Stated problem A:
Restate word for word the part of the passage on the We Demand Rally from "The We Demand" up to and including "gay rights activism.".

Text passage:
§

The We Demand Rally was the first large scale gay rights demonstration in Canada. The rally occurred on August 28, 1971 in Ottawa, and was organized by the gay rights activist groups Toronto Gay Action (TGA) and Community Homophile Association of Toronto (CHAT). There was a parallel rally in Vancouver that was organized in solidarity with the rally by the Vancouver group Gay Alliance Toward Equality (GATE). The rally plays an important part in the history of queer equity-seeking and gay rights in Canada, as well as the history of feminism in Canada, and has had a lasting legacy in Canadian gay rights activism.

§

(Text and element pointing listing)
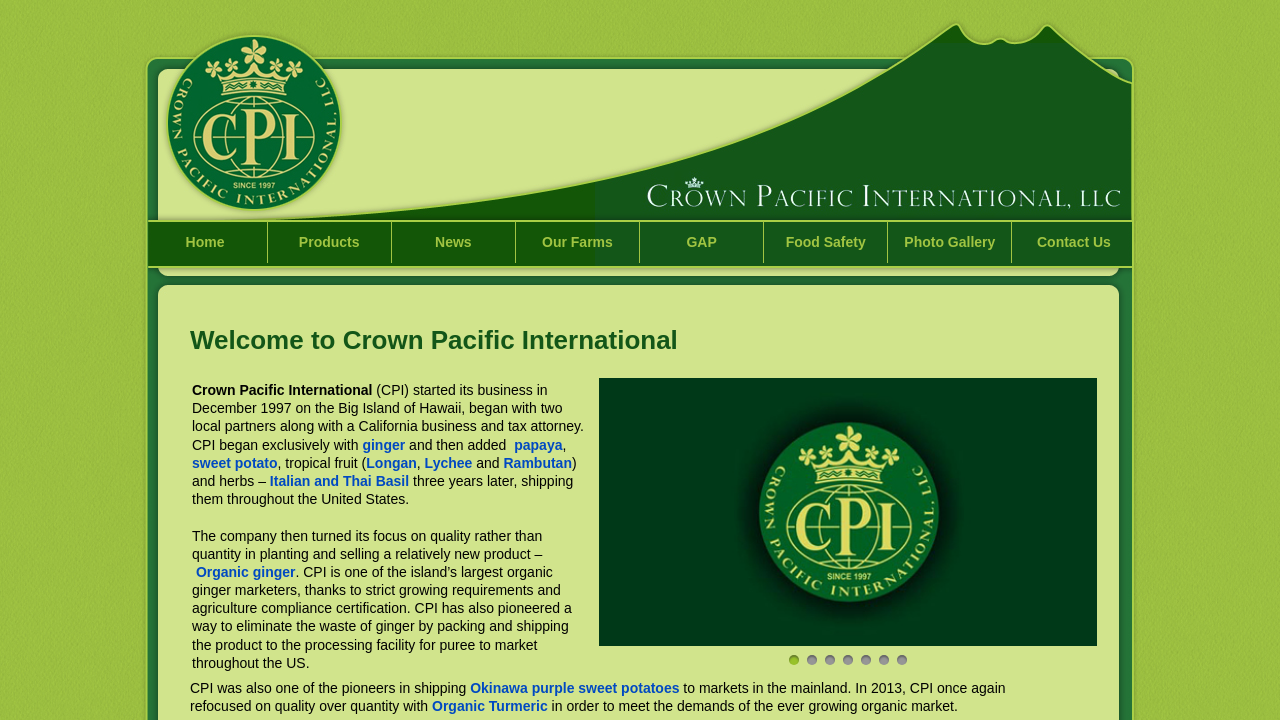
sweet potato (235, 463)
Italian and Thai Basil (339, 481)
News (453, 242)
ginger (383, 445)
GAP (701, 242)
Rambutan (537, 463)
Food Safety (826, 242)
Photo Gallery (949, 242)
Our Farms (577, 242)
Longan (391, 463)
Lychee (449, 463)
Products (329, 242)
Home (205, 242)
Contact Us (1074, 242)
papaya (538, 445)
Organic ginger (246, 572)
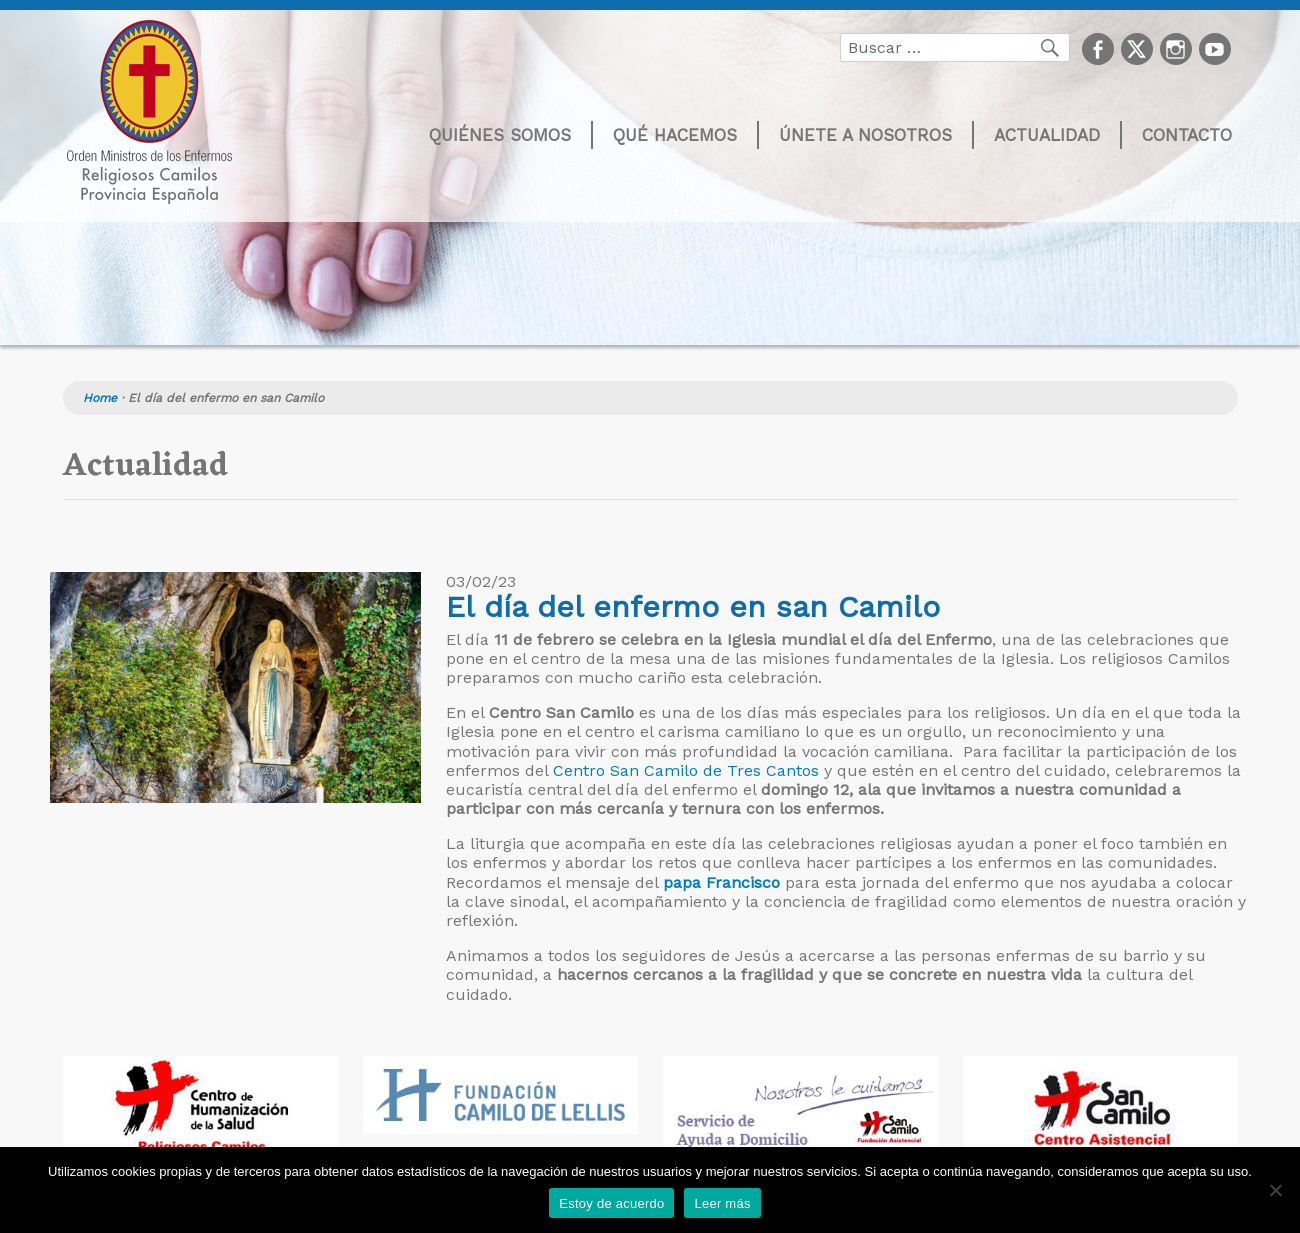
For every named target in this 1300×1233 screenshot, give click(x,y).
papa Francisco (721, 882)
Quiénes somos (500, 135)
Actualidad (1047, 135)
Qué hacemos (675, 135)
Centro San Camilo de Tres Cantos (686, 770)
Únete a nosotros (865, 135)
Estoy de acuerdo (611, 1203)
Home (100, 398)
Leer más (722, 1203)
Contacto (1187, 135)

§

Stated problem B:
Rewrite the listing from the line with "Italian and Thai Basil (339, 481)" up to and including the line with "Únete a nosotros (865, 135)", putting "Image Gallery" in place of "Photo Gallery" and changing nothing else. Give only those lines and leave the pictures out.

Full response A:
The We Demand Rally was the first large scale gay rights demonstration in Canada. The rally occurred on August 28, 1971 in Ottawa, and was organized by the gay rights activist groups Toronto Gay Action (TGA) and Community Homophile Association of Toronto (CHAT). There was a parallel rally in Vancouver that was organized in solidarity with the rally by the Vancouver group Gay Alliance Toward Equality (GATE). The rally plays an important part in the history of queer equity-seeking and gay rights in Canada, as well as the history of feminism in Canada, and has had a lasting legacy in Canadian gay rights activism.

Full response B:
Italian and Thai Basil (339, 481)
News (453, 242)
ginger (383, 445)
GAP (701, 242)
Rambutan (537, 463)
Food Safety (826, 242)
Image Gallery (949, 242)
Our Farms (577, 242)
Longan (391, 463)
Lychee (449, 463)
Products (329, 242)
Home (205, 242)
Contact Us (1074, 242)
papaya (538, 445)
Organic ginger (246, 572)
For every named target in this 1300×1233 screenshot, give click(x,y).
papa Francisco (721, 882)
Quiénes somos (500, 135)
Actualidad (1047, 135)
Qué hacemos (675, 135)
Centro San Camilo de Tres Cantos (686, 770)
Únete a nosotros (865, 135)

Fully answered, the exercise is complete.